GPT2 might possibly have some memory about what other text is commonly found in the vicinity of the words “pointing finger”.

You could test out what gestures GPT2 already “knows” about, by feeding it some starter text such as “He made a gesture of …” and looking at the probabilities for the next words.

GPT2 is very (very) large, and would need a lot of time and a lot of data to train it. I think a smaller model would be more suitable.

My guess is that you don’t want a pre-trained text model at all. I could be wrong about that.

Hello and thank you for the response.

When I say “Deep down” I mean what you say: that it might have some association between either close by gestures or in our case unseen gestures.

I was perhaps a bit unclear but the main goal is some kind of model that given a set of training gestures could predict new gestures. It is fairly straight forward to do classification which we successfully have done on a small set of gestures but if we would want to predict “general” or “new” gestures we need a different methodology. The large pre-trained textual transformers would be one interesting approach.

An example could be that we fine-tune with the gestures 0 to 9 and see if it could learn when we hold up all of our fingers. If we would in any way (paragraph or not) get an output that even alludes to 10 it is a great start. And I do not think it is completely unreasonable.

Gestures in our case can include the motion. What we read from our gloves is the relative angles of all joints. If we pack these in a sequence the motion is also captured. A start would be static gestures from a single hand.

Regarding the point of discarding the embedding step, I did a quick check with GPT2LMHeadModel in :hugs: and the following output was given with torchinfo on “gpt2” (i.e. smallest version):

GPT2LMHeadModel –
├─GPT2Model: 1-1 –
│ └─Embedding: 2-1 38,597,376
│ └─Embedding: 2-2 786,432
│ └─Dropout: 2-3 –
│ └─ModuleList: 2-4 –
│ │ └─GPT2Block: 3-1 7,087,872
│ │ └─GPT2Block: 3-2 7,087,872
│ │ └─GPT2Block: 3-3 7,087,872
│ │ └─GPT2Block: 3-4 7,087,872
│ │ └─GPT2Block: 3-5 7,087,872
│ │ └─GPT2Block: 3-6 7,087,872
│ │ └─GPT2Block: 3-7 7,087,872
│ │ └─GPT2Block: 3-8 7,087,872
│ │ └─GPT2Block: 3-9 7,087,872
│ │ └─GPT2Block: 3-10 7,087,872
│ │ └─GPT2Block: 3-11 7,087,872
│ │ └─GPT2Block: 3-12 7,087,872
│ └─LayerNorm: 2-5 1,536
├─Linear: 1-2 38,597,376

Total params: 163,037,184

The embedding parameters are a large part of the model and you are probabably correct in that removing them might potentially throw away all the knowledge in the Blocks.

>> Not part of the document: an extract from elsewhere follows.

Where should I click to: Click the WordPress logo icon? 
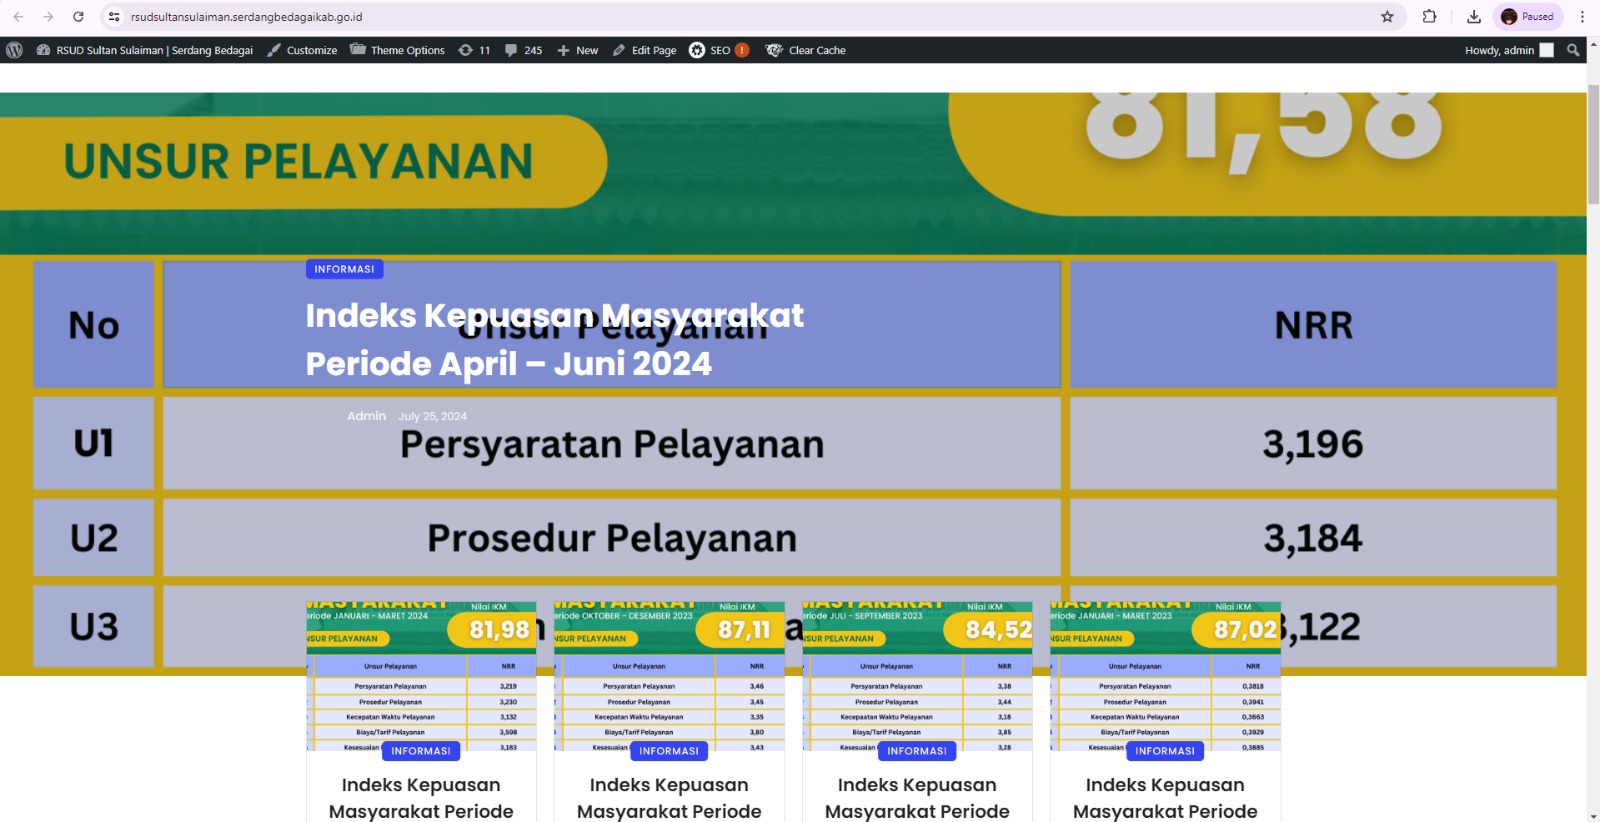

Compared to e.g. changing the last linear layer, the embedding layer might be necessary to make use of what is stored in the Blocks. However I would be very interested in seeing if there are other similar approaches.
It is clear the the embedding layer is by no means the largest part of the model.

I think a pre-trained text model is necessary for the “deep down” knowledge. However, it is possible that there are other approaches. I have just become aware of Zero-shot learning which I will take a look at. But the usage of e.g. GPT-2 would still be very interesting (and very much in line with other awesome usages).